[Data records]
......

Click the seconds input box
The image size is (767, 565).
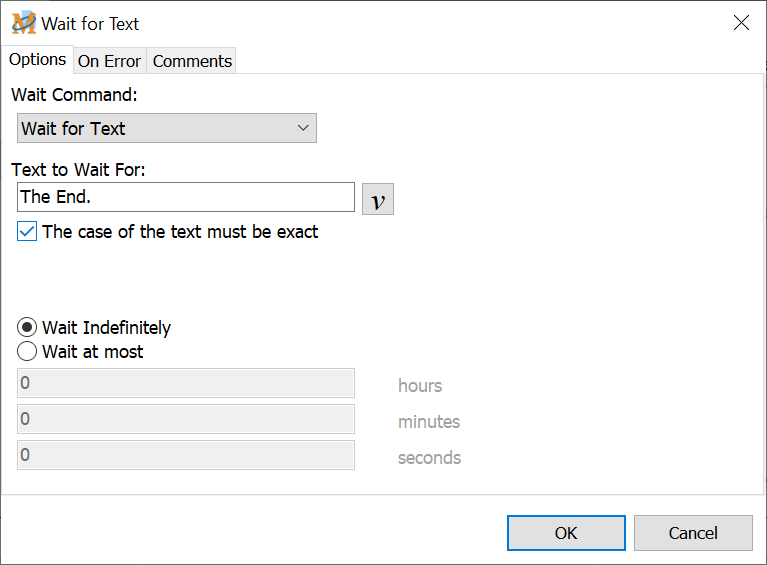point(186,455)

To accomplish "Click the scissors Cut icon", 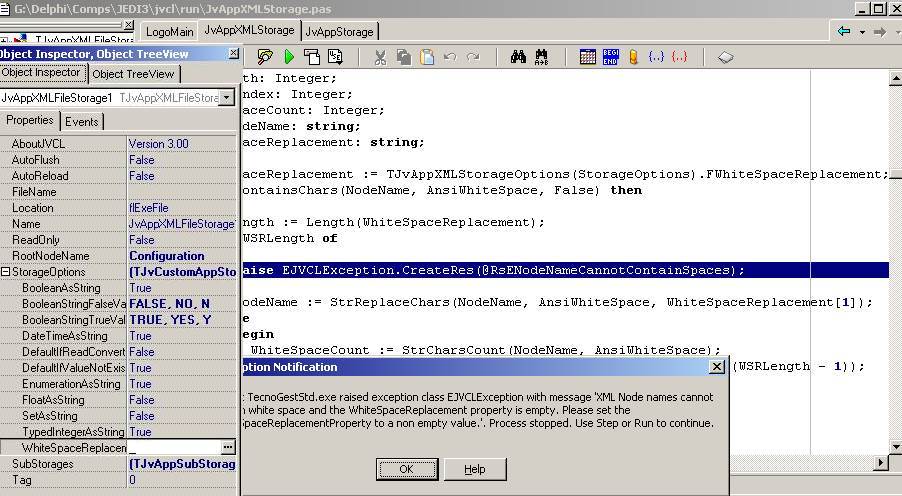I will coord(380,57).
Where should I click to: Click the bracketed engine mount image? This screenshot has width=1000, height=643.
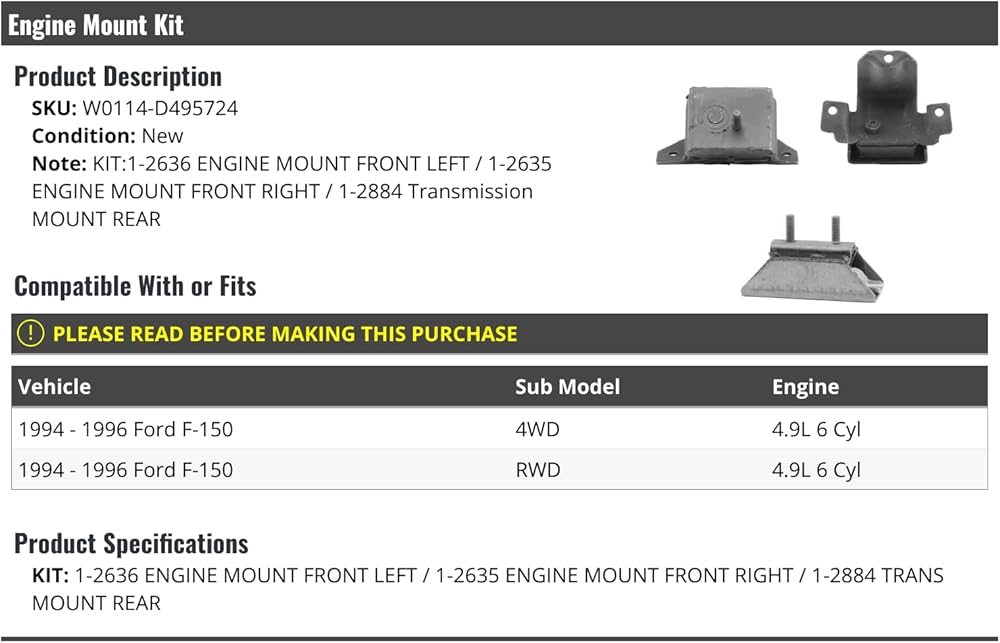pyautogui.click(x=884, y=108)
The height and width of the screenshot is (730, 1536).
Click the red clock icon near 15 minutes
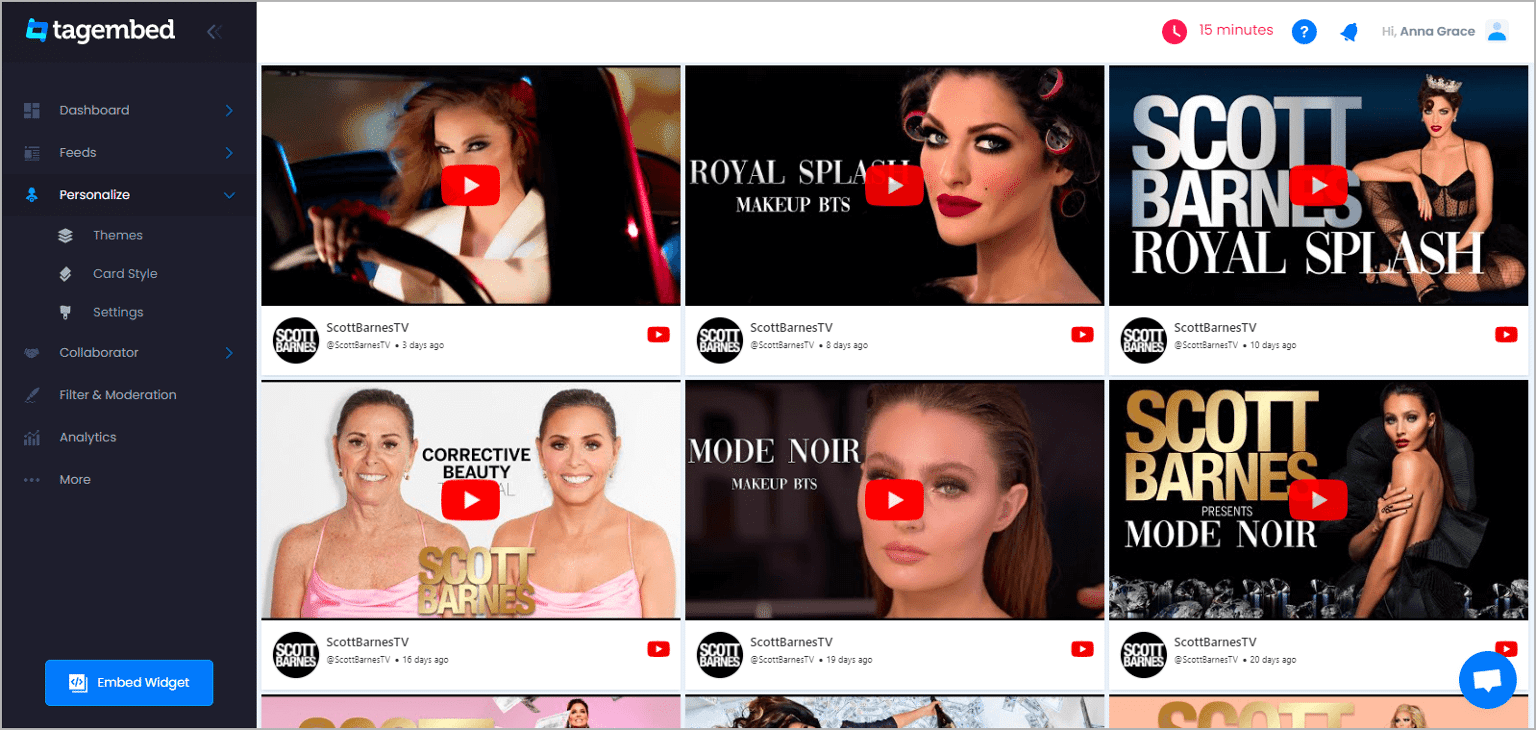pyautogui.click(x=1174, y=31)
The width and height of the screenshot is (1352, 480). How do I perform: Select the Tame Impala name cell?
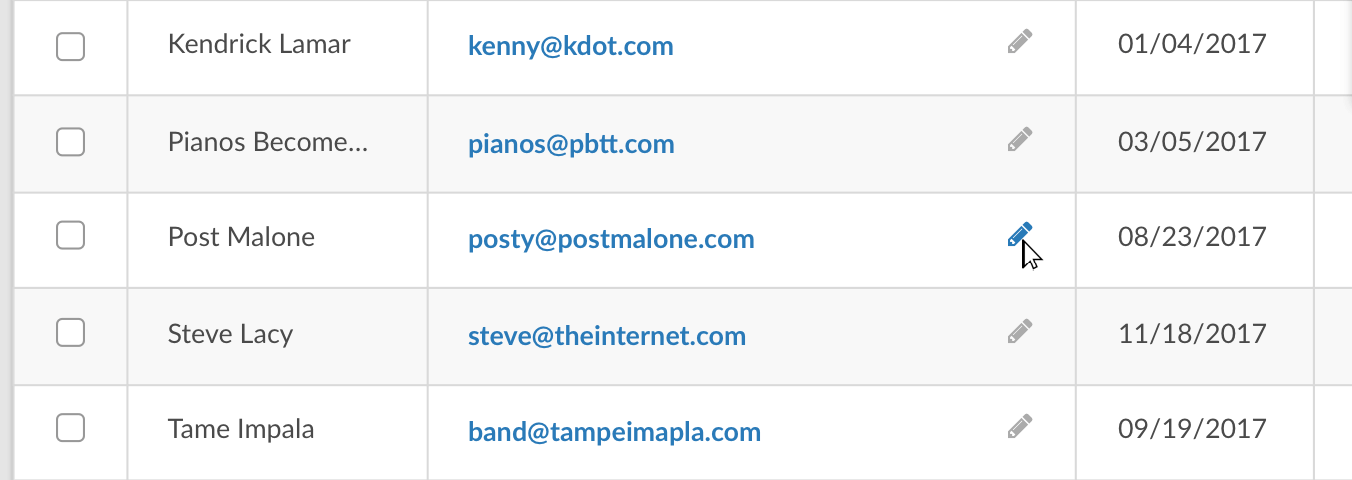click(x=278, y=433)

......

# Work request
Nothing but the lines from the line containing "Where should I" through the end of the data, both ends included, is to be reproduced, exactly as written and without the pictures.

# Solution for this problem
Where should I click to: Click the bracketed engine mount image? This screenshot has width=1000, height=643.
pyautogui.click(x=884, y=108)
The height and width of the screenshot is (730, 1536).
Click the red clock icon near 15 minutes
pyautogui.click(x=1174, y=31)
The width and height of the screenshot is (1352, 480). How do I perform: Select the Tame Impala name cell?
click(x=278, y=433)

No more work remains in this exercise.